DIRECTIONS FOR THIS TASK —
From the items below, pull out every line that contains the string "point" and copy each such line in full.

[Interface element items]
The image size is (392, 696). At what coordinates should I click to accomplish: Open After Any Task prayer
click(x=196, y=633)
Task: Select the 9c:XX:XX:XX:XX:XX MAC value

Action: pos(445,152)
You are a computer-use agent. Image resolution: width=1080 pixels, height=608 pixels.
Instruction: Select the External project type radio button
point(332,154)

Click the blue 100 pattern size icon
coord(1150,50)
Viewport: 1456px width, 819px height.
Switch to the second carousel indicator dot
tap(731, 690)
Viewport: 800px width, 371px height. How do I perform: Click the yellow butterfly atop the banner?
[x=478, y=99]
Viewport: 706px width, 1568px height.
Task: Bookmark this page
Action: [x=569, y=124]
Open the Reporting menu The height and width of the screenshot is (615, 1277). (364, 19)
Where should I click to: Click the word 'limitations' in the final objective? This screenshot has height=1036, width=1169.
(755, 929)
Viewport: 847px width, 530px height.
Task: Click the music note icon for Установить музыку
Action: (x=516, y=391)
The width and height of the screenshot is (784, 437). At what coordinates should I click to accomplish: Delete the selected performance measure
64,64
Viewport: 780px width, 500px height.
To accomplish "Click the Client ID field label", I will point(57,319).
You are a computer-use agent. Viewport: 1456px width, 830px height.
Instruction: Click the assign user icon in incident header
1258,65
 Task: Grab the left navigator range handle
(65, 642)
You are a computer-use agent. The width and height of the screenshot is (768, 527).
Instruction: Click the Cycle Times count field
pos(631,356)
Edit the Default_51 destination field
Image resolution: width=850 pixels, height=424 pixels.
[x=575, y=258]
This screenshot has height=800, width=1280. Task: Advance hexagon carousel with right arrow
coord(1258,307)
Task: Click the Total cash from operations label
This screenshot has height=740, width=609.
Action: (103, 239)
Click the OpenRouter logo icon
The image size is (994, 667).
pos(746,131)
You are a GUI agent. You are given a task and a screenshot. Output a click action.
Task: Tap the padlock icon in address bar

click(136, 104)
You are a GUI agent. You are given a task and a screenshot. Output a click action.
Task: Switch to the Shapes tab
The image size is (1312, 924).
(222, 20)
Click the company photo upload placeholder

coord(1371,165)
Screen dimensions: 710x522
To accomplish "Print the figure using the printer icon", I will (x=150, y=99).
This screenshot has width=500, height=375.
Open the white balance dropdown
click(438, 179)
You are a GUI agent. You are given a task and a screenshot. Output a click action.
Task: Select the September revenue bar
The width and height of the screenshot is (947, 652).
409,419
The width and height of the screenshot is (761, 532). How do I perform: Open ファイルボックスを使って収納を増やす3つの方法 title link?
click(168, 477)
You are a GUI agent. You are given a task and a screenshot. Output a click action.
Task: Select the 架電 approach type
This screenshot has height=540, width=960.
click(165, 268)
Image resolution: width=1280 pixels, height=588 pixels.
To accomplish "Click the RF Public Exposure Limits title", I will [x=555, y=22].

WRITTEN SOLUTION —
point(332,154)
To accomplish "Click the Client ID field label", I will point(57,319).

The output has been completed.